Portrait Session with Marisabelle @roadtobelle

Marisabelle Bonnici had her first professional photo session with us.
I asked that why she decided to have her portraits taken because, she said, “I will be part of a book with 25 inspirational women and needed a portrait for that apart from that I am also working on my own book dealing with binge eating disorder and intuitive eating.”

She shared her photo session experience, “I love taking photos myself – although my favourite subject is nature. I always felt comfortable behind the camera but not in front of it. So I was really worried when I needed to provide a professional photo as I was convinced I would not be able to give a natural photo as I tense up when photographed. Amanda made me feel comfortable and attractive and I absolutely loved the experience. It was a game changer for me as now I know how to pose better and feel that I would love to have more pictures taken as it felt amazing.”

I am so so so moved and happy when I read Marisabelle wrote: “I am much more confident now and wont be shying away or hiding in the background when photos are taken anymore. Thank you Amanda for this.” This is want I want for every women I photograph, it means a lot to me. Thank you Belle for such lovely review!!

Below is her story and journey that I would like to share with you:

If you grew up anything like me you grew up hearing the phrases “Finish your meal!” Or “Clean your plate!” My parents and grandparents would often make me feel guilty for not eating a whole plate and I grew up thinking you always had to finish your entire plate, even when you were full. I eventually ended up turning to food as a way of comfort in times of stress and anxiety and loneliness.

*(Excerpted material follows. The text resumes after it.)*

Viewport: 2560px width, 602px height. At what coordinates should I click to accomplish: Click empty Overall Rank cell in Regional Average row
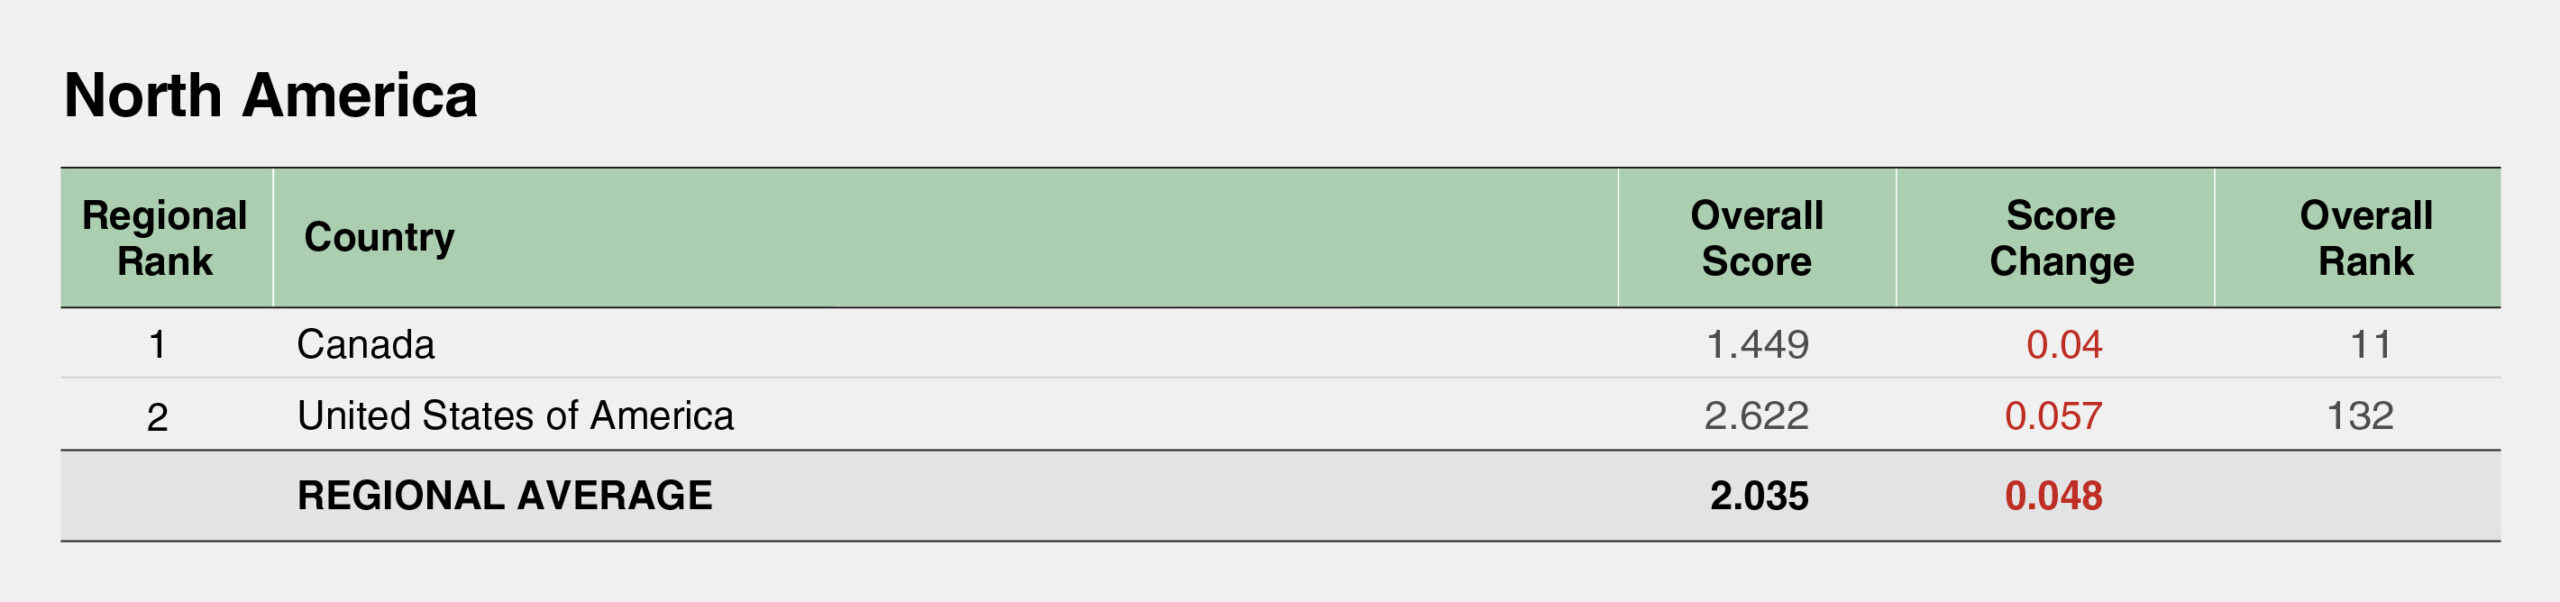2358,496
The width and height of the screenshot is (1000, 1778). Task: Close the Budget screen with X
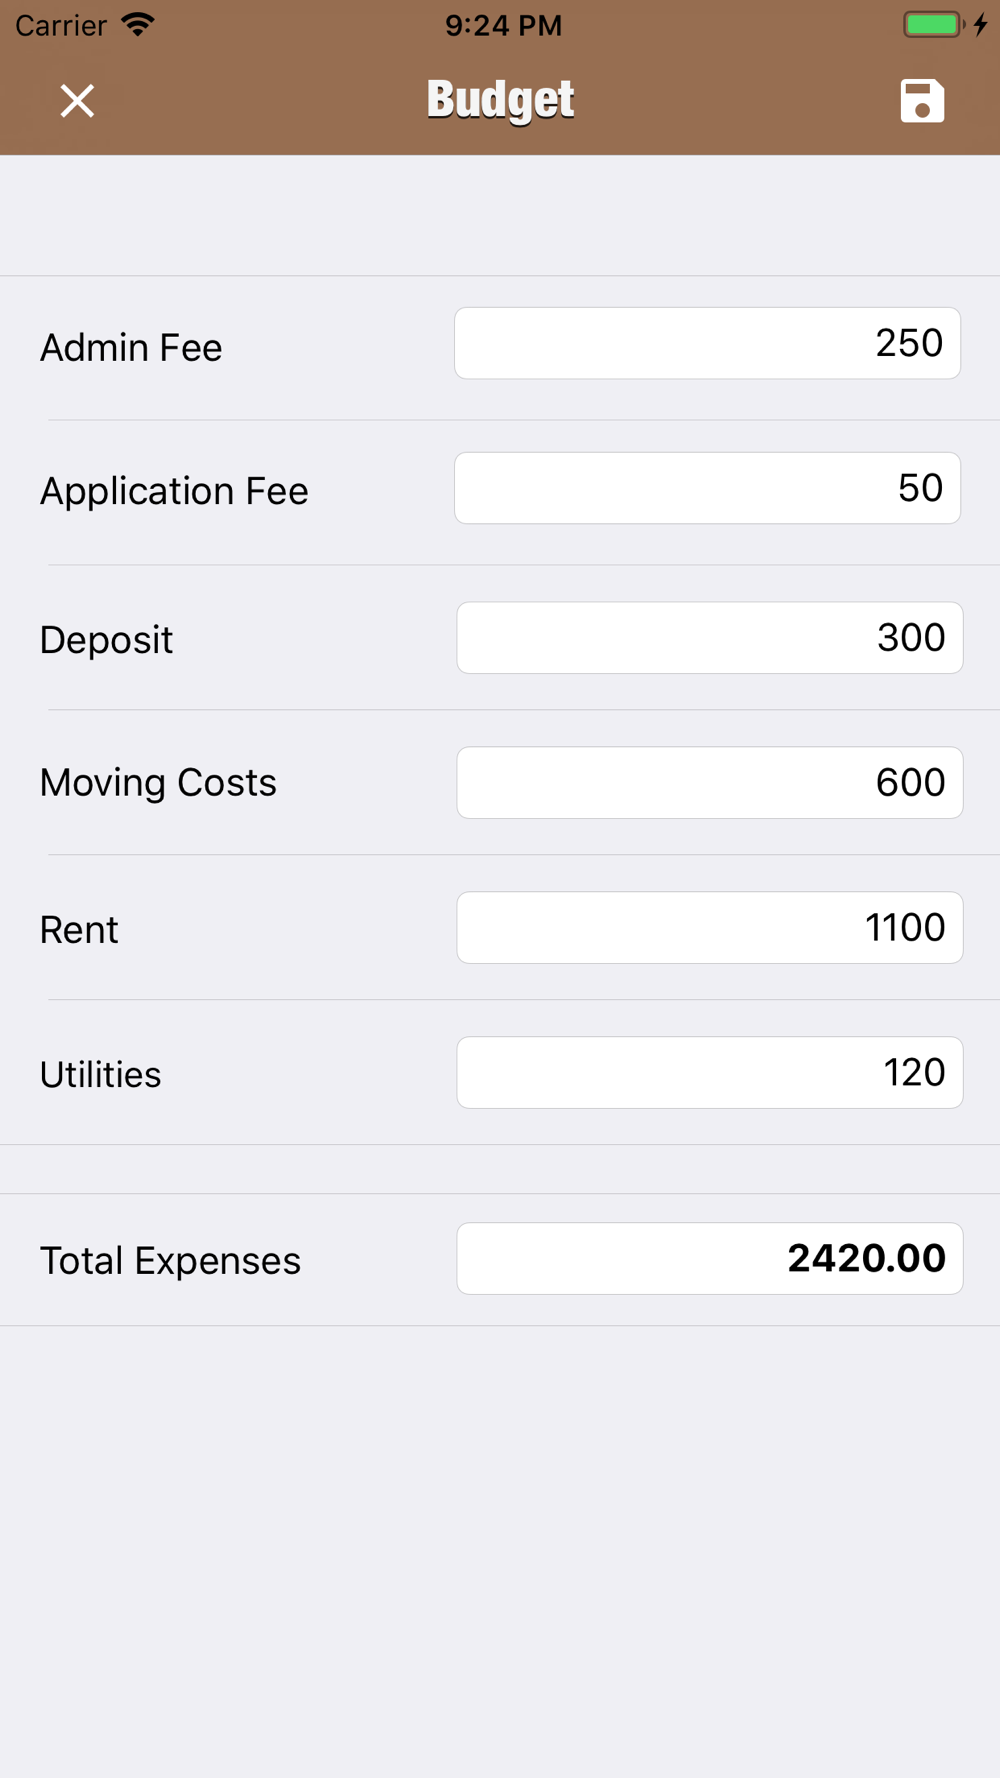77,101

A few years ago I realised I was suffering from an eating disorder. Recovering from an eating disorder includes not only getting better, but achieving a full and satisfying life. My journey to recovery has not been a straight, steady road. Rather there were ups and downs, new discoveries and setbacks. Over time, it is possible to look back and see, despite the halting progress and discouragements, how far I have really come.

Each time I reach a milestone, I see that I have recovered a piece of my life and I draw new strength from it. I once read “Joy does not simply happen to us. We have to choose joy and keep choosing it every day.”

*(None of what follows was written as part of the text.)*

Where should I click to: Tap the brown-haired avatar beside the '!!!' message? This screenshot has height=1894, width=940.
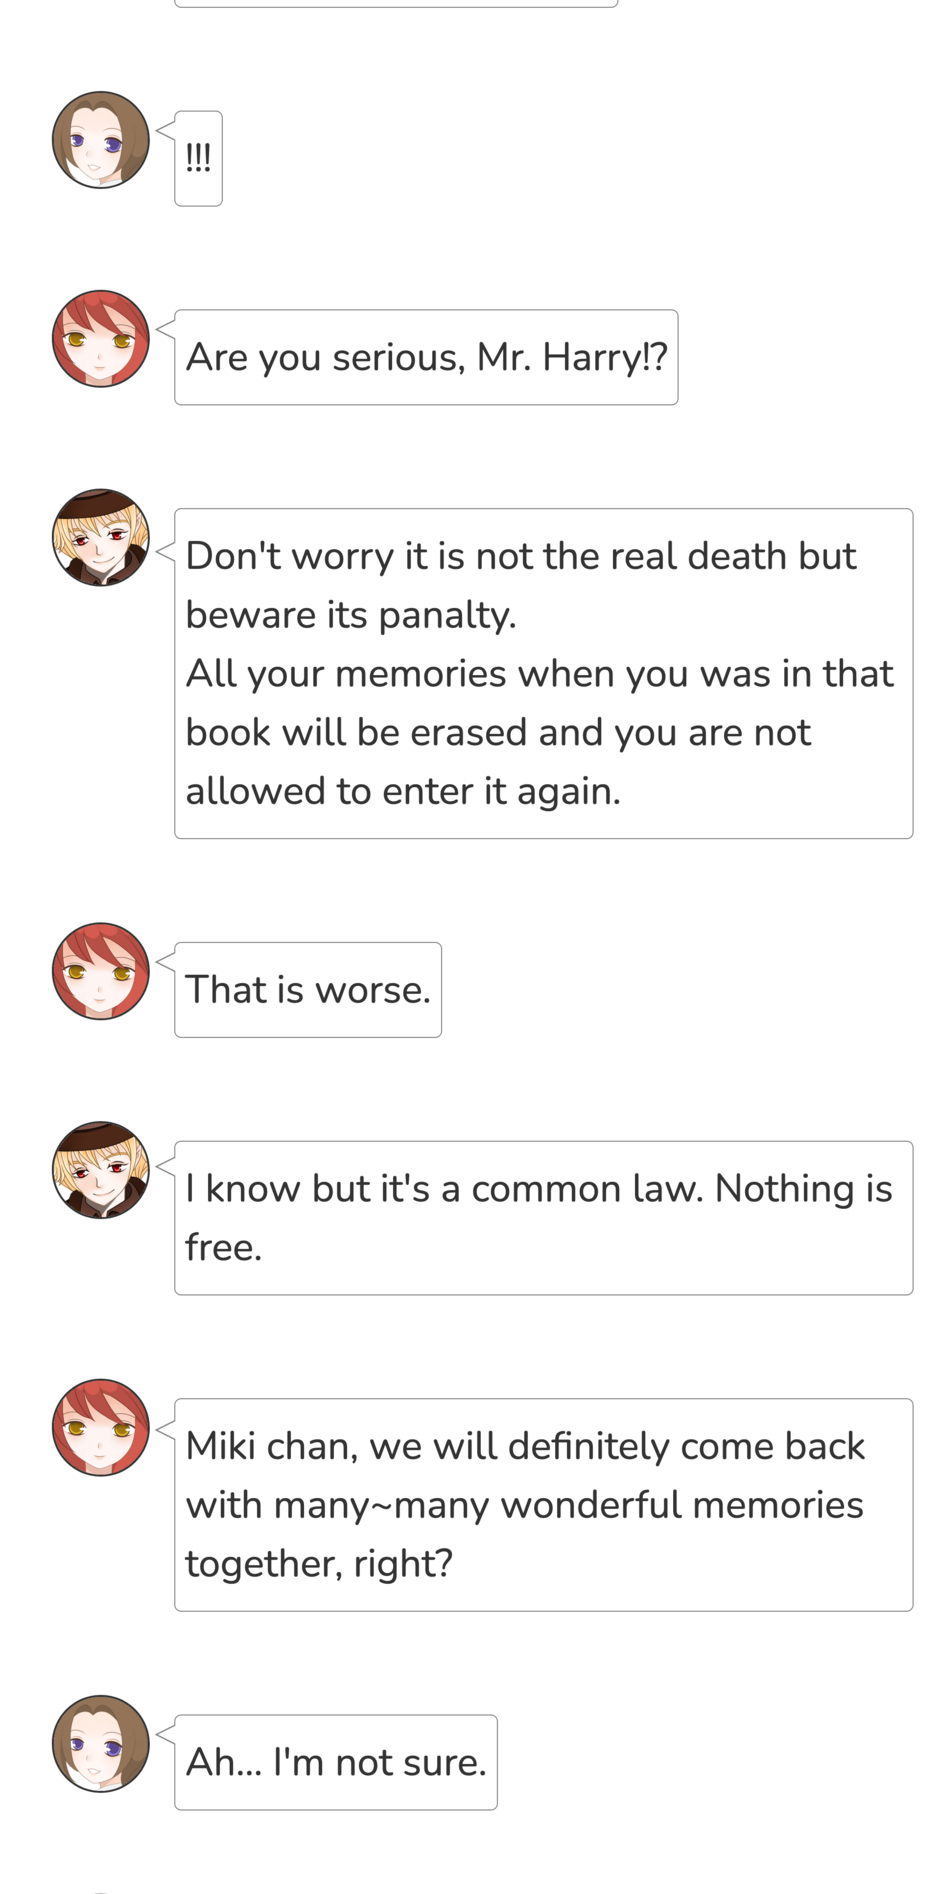101,140
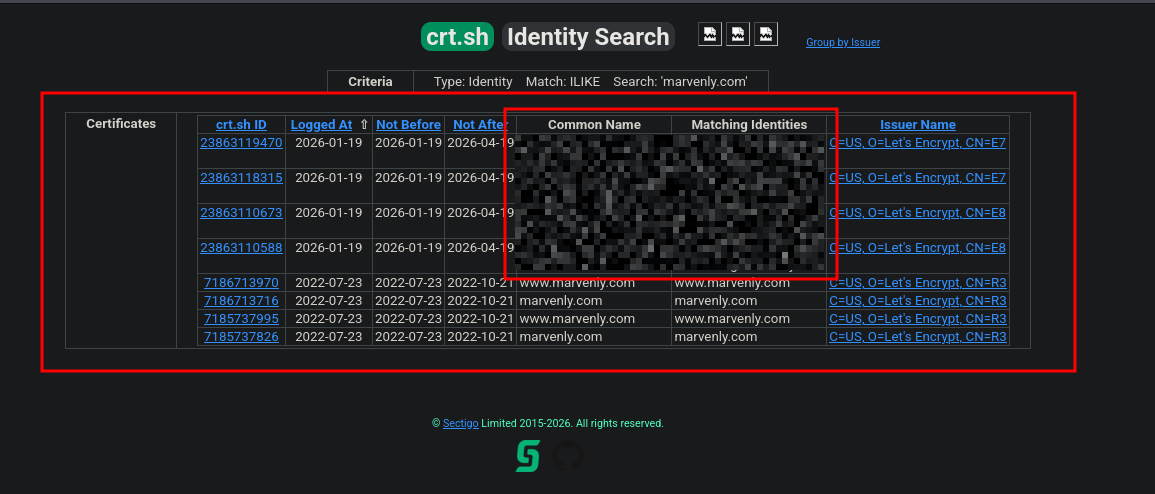The image size is (1155, 494).
Task: Click the crt.sh logo badge
Action: [x=458, y=37]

I find choosing joy and trying to experience joy to be among the most difficult tasks when you are battling an eating disorder.

And yet it is critical to try to reconnect with those persons, places, and things that were once able to give us enjoyment. You have to learn to fight and always look to the good in your life. One thing that I needed to hear was: you are not weak. I am nowhere close to the end of my journey, because finding happiness doesn’t end when you get it—it’s a lifelong path of finding what you enjoy to become who you want to be.

I have beautiful days and I have dark days. It is those dark days, however, that I grasp onto, and that I use to propel me onward through whatever emotions I am feeling. I embrace the night, because without it, morning would never rise. Not every day is filled with complete happiness, but every day is filled with moments of hope, love and possibilities. Every day is filled with resiliency and strength—and that, is my happiness.